While the cannabis plants are in “veg,” Geist’s shorthand for vegetative growth room, all 1800 plants will be moved into one-gallon pots to help accentuate a faster growth rate. “It’s always a struggle with how many plants you can fit,” he says.
Bonsai has three veg rooms on their indoor farm. Each room is kept at a similar temperature to spring when cannabis plants have their best vegetative growth. Geist keeps his plants in veg for one to three six-week-long cycles depending on how the plants are growing. However, if kept there for too long, they’ll start to depreciate in value. “If [our plants] get stagnated they inherently lose money,” Geist says.
Farmers are always trying to beat the market. If the market gets flooded with a certain strain, the value of the strain will go down (your basic supply and demand principle). When first potting plants farmers are “making a bet” three months before the plant is even really growing according to Geist.
Bonsai is a unique entity. They are a single source farm, which means they hold all six licenses required for the production and distribution of any kind of weed product, unlike most other farms. It allows Bonsai to stay mobile in a crowded market that is frequently shifting. Each plant grown can be utilized not only for bud but also a variety of hash and distillates.
Once the plants are healthy and ready to begin flowering, they are moved into Bonsai’s flower room for nine weeks. In each of the three seemingly monolithic flower rooms, every plant is kept under the watchful eye of a big black box that houses Bonsai, mounted in the center of each flower room about 15 feet off the ground.
Bonsai uses its own proprietary artificial intelligence, seemingly stored in each black box like HAL 9000, to collect and analyze data on how all of the 400 plants in each room are behaving. The system collates and shares data with the entire farm and monitors each room for humidity, light levels, water quality and air quality.
Each of their three flower rooms is kept homogenous and quarantined. Cross-pollination between two species is a big no-no because it wildly changes the final product. Everything is controlled by Bonsai’s automated system to assure that the taste, smell and color are all up to snuff.
Combined each room uses about 150 kWH of lighting over a 12-hour period to maintain the same level of light each plant would receive during the summer. According to Geist, they even turn the lights off to let plants catch some sleep. The rooms themselves give off the appearance of a cannabis jungle that seems to stretch on for hundreds of feet. It’s truly a beautiful sight.
Throughout the farm, several “Legalize Tomatoes” stickers are placed on various doors. Geist described tomatoes to have an acutely similar growth process to cannabis. According to him, tomato farmers took a look at the indoor cannabis model and have begun applying it to their own greenhouses, such as crossbreeding plants to create new ones that continuously flower.
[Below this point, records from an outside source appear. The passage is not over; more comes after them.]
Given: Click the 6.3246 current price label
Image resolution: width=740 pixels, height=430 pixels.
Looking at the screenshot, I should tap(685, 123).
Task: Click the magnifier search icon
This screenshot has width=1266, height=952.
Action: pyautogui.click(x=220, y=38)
After each plant has finished flowering, the plants are harvested and bucked. During this dry-trimming process, Bonsai growers work to remove leaves in order to produce a much higher yield of flower. Then the nugs, which are still attached to the stem, are hung out to dry and cure in order to retain a high level of terpenes and cannabinoids for two-and-a-half weeks.
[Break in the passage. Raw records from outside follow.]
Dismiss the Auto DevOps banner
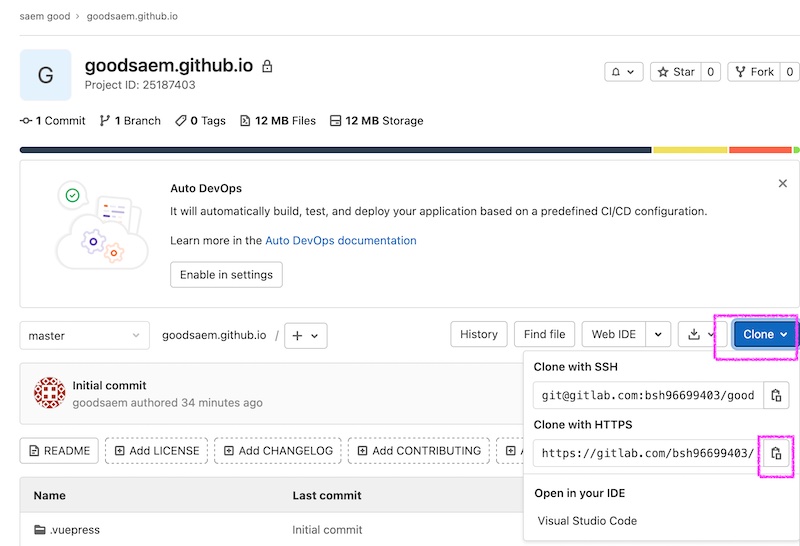The width and height of the screenshot is (800, 546). coord(783,183)
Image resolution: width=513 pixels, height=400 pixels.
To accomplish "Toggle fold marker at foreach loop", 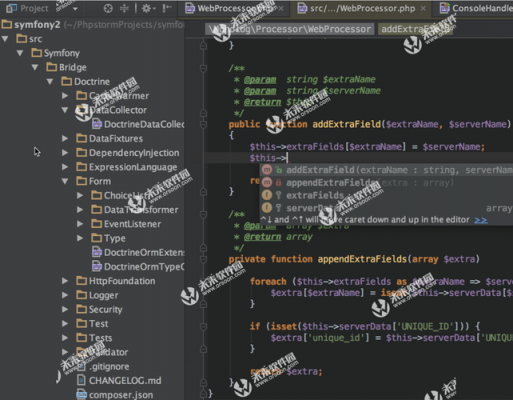I will (x=203, y=282).
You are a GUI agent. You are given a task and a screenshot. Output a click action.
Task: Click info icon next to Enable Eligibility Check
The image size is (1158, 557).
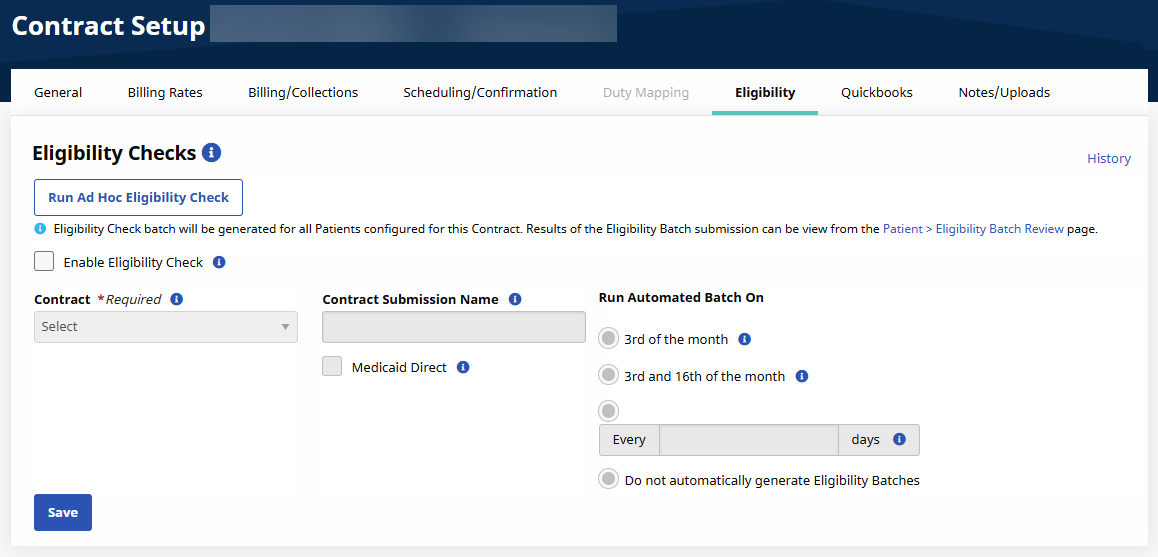[x=219, y=263]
After curing, Bonsai packages it, ready to sell directly to dispensaries around Lane County. Their storage room can hold upwards of 150 to 200 pounds of the pot before it’s shipped off and sold. All of their products were kept in yellow plastic tubs that were stacked up almost 10 feet high. Each tub must have held thousands of nugs. I wanted to dive in and swim around like Scrooge McDuck.
So next time you’re grinding up your nug, just know that a farmer is working very hard to make sure that it’s the stinkiest, greenest, most mind-blowing boof possible.
Editor’s note: as requested by Bonsai, specific strain names are excluded from this piece.